Graph Algorithms Flashcards
(4 cards)
Graph Algorithms
Graph algorithms deal with problems related to graphs, which consist of nodes (vertices) connected by edges. Examples include Shortest Path algorithms (Dijkstra’s and Bellman-Ford), Minimum Spanning Tree algorithms (Prim’s and Kruskal’s), and Topological Sorting.
Shortest Path Algorithms (Dijkstra’s, Bellman-Ford)
Shortest Path Algorithms are used to find the shortest path from a source node to all other nodes in a weighted graph. Two common algorithms for this purpose are:
Dijkstra’s Algorithm: It finds the shortest path in a graph with non-negative edge weights and produces the shortest paths from a single source to all other nodes.
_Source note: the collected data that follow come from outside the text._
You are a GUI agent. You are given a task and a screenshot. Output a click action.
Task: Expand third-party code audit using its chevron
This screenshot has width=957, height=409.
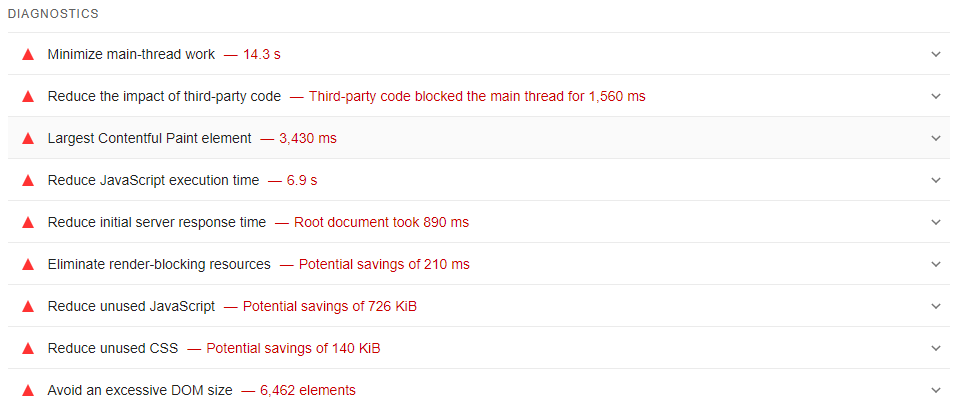(936, 96)
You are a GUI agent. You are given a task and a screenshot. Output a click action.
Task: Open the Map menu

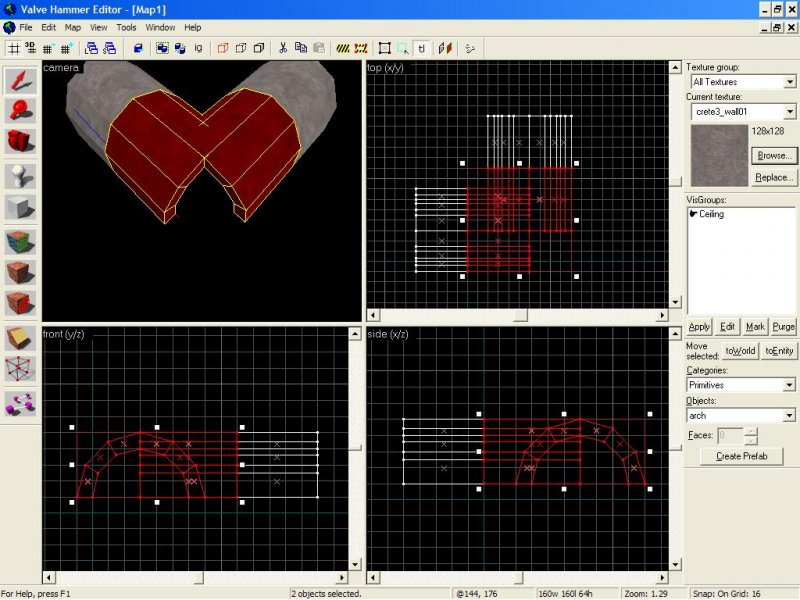73,27
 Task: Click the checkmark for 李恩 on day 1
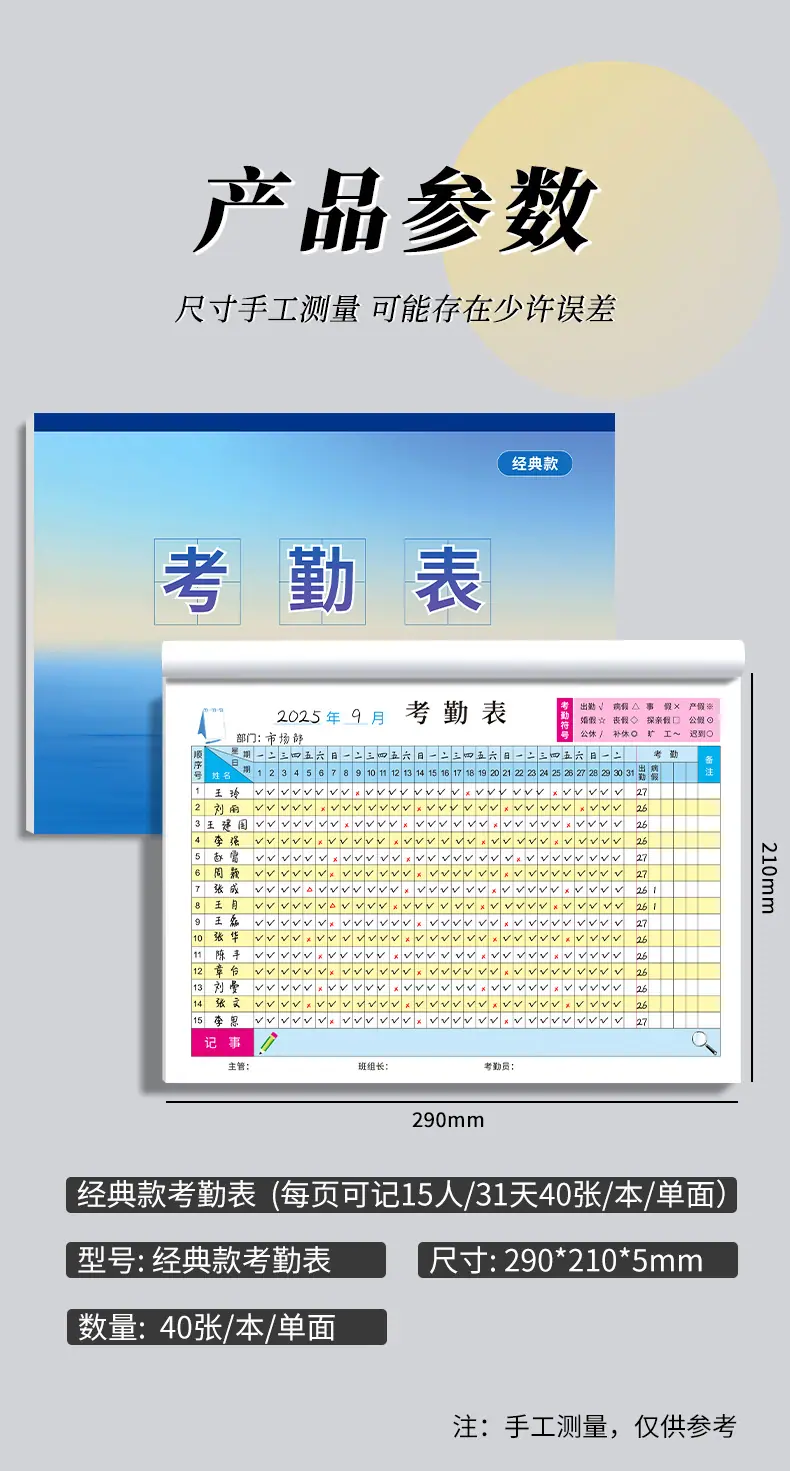[x=260, y=1020]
Bellman-Ford Algorithm: It can handle graphs with negative edge weights and detects negative weight cycles. It finds the shortest paths from a single source to all other nodes.
Minimum Spanning Tree (Prim’s, Kruskal’s)
Minimum Spanning Tree (MST) Algorithms are used to find a subset of edges that connects all nodes in a graph with minimum total edge weight. Two common MST algorithms are:
Prim’s Algorithm: It starts with an arbitrary node and grows the MST by adding the nearest node at each step.
Kruskal’s Algorithm: It builds the MST by iteratively selecting the smallest edge that doesn’t create a cycle.
Topological Sorting
Topological Sorting is a linear ordering of nodes in a directed acyclic graph (DAG) such that for every directed edge (u, v), node u comes before node v in the ordering. It is commonly used in tasks such as scheduling and dependency resolution, where tasks or dependencies must be executed in a specific order.